FEEDBACK-REGULATION OF GLUCOSE-DEPENDENT INSULINOTROPIC POLYPEPTIDE (GIP) SECRETION BY INSULIN IN CONSCIOUS RATS

Feedback regulation of glucose-dependent insulinotropic polypeptide (GIP) was studied in a conscious rat model. Male Wistar rats were preconditioned to partial restraint, the tail artery and vein were cannulated under local anesthesia. All animals received 1 g/kg oral glucose by gavage and were divided into 3 groups: One group ('euglycemic hyperinsulinemic', EH) underwent rapid induction of hyperinsulinemia by i.v. insulin infusion from 5 min prior to oral glucose until 120 min after (mean plasma insulin = 2285 +/- 108 pM +/- S.E.M., n = 5); a second group ('hyperglycemic hyperinsulinemic', HH) underwent rapid induction of both hyperinsulinemia and hyperglycemia (mean serum glucose = 12.9 +/- 0.4 mM +/- S.E.M., mean plasma insulin 3160 +/- 109 pM, n = 5). A third group ('control') underwent saline infusion alone (n = 5). Arterial blood was collected for GIP estimation at -10, 0, 10, 20, 30, 50, 70, 90 and 120 min after oral glucose. In the control group GIP rose by 96% from a mean basal concentration of 114 +/- 12 pM to a peak of 224 +/- 14 phl by 20 min, and returned to baseline within 70 min. In EH, the GIP rise was blunted and the peak (146 +/- 31 pM) occurred at 10 min, while in HH GIP peaked at 192 +/- 32 pM 10 min after oral glucose (a 92% increase over basal). Compared to controls, total area under the curve for GIP was less for EH (598 +/- 112 versus 971 +/- 94 pmol/l/h +/- S.E.M., P<0.034).

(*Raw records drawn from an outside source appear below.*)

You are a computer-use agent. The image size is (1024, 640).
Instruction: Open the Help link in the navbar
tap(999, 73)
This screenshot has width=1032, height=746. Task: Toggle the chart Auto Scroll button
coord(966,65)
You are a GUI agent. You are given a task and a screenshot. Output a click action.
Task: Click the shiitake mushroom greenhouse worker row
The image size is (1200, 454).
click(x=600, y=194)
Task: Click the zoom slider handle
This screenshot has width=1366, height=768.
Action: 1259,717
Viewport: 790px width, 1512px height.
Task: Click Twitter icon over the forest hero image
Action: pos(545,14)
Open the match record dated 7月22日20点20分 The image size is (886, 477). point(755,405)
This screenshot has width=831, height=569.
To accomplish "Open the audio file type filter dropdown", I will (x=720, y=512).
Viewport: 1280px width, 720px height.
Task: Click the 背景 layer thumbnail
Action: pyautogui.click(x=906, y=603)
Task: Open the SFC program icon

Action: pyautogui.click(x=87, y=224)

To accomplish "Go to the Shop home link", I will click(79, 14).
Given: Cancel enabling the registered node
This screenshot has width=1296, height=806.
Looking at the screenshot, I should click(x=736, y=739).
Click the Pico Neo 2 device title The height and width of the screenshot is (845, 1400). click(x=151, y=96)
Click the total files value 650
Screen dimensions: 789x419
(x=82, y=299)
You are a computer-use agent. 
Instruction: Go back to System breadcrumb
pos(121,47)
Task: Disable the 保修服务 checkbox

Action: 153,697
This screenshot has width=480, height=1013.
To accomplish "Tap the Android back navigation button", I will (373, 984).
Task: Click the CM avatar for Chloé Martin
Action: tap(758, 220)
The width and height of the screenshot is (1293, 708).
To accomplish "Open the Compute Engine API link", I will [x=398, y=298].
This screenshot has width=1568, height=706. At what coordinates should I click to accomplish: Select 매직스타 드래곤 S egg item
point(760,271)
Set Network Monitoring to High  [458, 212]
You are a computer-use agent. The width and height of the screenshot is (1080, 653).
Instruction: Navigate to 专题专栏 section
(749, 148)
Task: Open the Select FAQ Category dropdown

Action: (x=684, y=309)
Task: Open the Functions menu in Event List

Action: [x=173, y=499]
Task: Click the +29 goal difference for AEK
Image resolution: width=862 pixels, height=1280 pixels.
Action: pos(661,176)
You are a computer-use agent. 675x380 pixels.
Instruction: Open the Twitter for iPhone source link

GIP response in HH was similar to the control group at 853 +/- 134 pmol/l/h. These data indicate that the GIP response to oral glucose is suppressed by hyperinsulinemia in the conscious rat, but that this suppression is attenuated when hyperinsulinemia is accompanied by hyperglycemia. Thus insulin, and not glucose, may provide feedback regulation of GIP secretion in the rat in vivo after oral glucose administration.